People sometimes ask what books on Stoicism to read next after they’ve read the “Big Three”: Seneca, Epictetus, and Marcus Aurelius.
Of course, opinions are going to vary about this. There are lots of things we could suggest reading. Setting aside modern books on the subject, though, these are the first six I normally recommend…
Diogenes Laertius’ Lives and Opinions
You don’t need to read the whole book. The long chapter on Zeno contains a summary of early Stoic teachings. However, you may want to read the whole of books six (Cynicism) and seven (Stoicism). This contains second or third hand information summarized from earlier texts in the 3rd century AD by a biographer who wasn’t himself a Stoic or even a philosopher. Nevertheless it remains one of our most important sources for information on the teachings of the early Greek Stoic school.
The Lectures of Musonius Rufus
Musonius was the teacher of Epictetus and reputedly the most important philosopher of his lifetime. He was the mentor of key members of the Stoic Opposition. A collection of his lectures and several fragments still survive today, which are similar in some ways to the teachings of Epictetus. If you like Epictetus, you should certainly read this, although it’s really an essential source for anyone interested in Stoicism.
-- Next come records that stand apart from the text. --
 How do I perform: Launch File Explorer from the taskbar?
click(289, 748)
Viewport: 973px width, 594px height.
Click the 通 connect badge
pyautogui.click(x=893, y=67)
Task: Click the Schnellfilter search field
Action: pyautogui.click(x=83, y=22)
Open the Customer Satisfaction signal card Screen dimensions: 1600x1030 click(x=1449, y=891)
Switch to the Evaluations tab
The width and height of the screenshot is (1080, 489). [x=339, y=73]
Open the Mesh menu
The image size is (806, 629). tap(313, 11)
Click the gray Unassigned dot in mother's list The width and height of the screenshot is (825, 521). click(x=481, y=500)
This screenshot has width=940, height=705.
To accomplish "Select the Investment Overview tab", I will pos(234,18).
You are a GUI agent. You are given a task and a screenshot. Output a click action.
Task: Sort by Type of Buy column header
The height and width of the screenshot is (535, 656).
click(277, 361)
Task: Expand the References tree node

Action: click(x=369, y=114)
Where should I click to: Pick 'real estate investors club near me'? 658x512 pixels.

Xenophon’s Memorabilia of Socrates
Our other major source for information on Socrates, beside Plato. Xenophon paints a simpler and more Stoic picture of Socrates’ philosophy. It was reputedly hearing a reading of Book Two that inspired Zeno to become a philosopher and ultimately to found the Stoic School. That part of the Memorabilia contains Socrates’ version of a famous oration by the Sophist Prodicus, called The Choice of Hercules, which was designed as an exhortation for young men to embrace philosophy as a way of life and places considerable emphasis on self-mastery. Xenophon’s version of Socrates is more concerned with the virtue of self-discipline and it’s easy to see this as an important influence on Stoicism.
We could cite all of the works of Plato as relevant but the dialogue that seems to have most influenced the Stoics is the Apology. The concluding sentence of Epictetus’ Handbook, for example, paraphrases from it. It provides a vivid example of Socrates’ commitment to philosophy and his courage facing execution but there’s also considerable discussion of his attitudes toward death and positive teachings about morality, which coincide very closely with later Stoic teachings. Death is neither good nor evil and it’s important to overcome our fear of dying; wisdom and virtue are the highest goods and we should never value things like wealth more highly than them. Stoic-sounding teachings can be found in many other Platonic dialogues – including the Euthydemus, Gorgias, Meno and Republic – but the Apology is the best place to start looking.
Plutarch’s Life of Cato the Younger
Cato is one of the less well-known Stoics because we don’t have any writings by him today but he was a great hero of the Roman Republic because he defied the tyrant Julius Caesar. Our best account of him comes from Plutarch’s Lives, which is a biography but contains several interesting anecdotes about his character and values, although not much philosophy. If you’re interested in Stoicism, though, you should know about Cato, and also about the Stoic Opposition, which followed later, under the principate.
Cicero’s De Finibus
Cicero was an Academic philosopher but he had studied philosophy at Athens and was exceptionally well-read on the subject and very familiar with the teachings of Stoicism. He’s also quite sympathetic toward the Stoics, though not one himself, so his writings provide one of our most important sources for early and middle Stoicism. Stoicism is mentioned, or is an influence, throughout many of his works, but the most important is undoubtedly De Finibus, which portrays Cato the Younger summarizing early Stoic ethical teachings, which Cicero compares critically with those of the Epicureans and Academics. This is our most systematic account of Stoic ethics, so it’s extremely valuable in providing a context for the more conversational and fragmented version we obtain from Seneca, Epictetus, and Marcus Aurelius.
It should go without saying that this is the tip of the iceberg. There are many other ancient texts of relevance to Stoicism. Xenophon’s Symposium and Apology are also very important as are all of the Platonic dialogues and many other writings by non-Stoics such as Cicero and Plutarch. There are many fragments from early Stoic texts available in several compilations. There are also less well-known Stoic texts, which still survive today, like the Greek Theology of Cornutus and the Pharsalia of Lucan. The poems of Horace also contain many Stoic influences. The Roman histories are also extremely valuable, especially in relation to understanding the life of Marcus Aurelius. My goal here isn’t to provide a survey of everything, though, just a quick introduction to the texts I normally advise people to read first, after finishing Seneca, Epictetus, and Marcus Aurelius.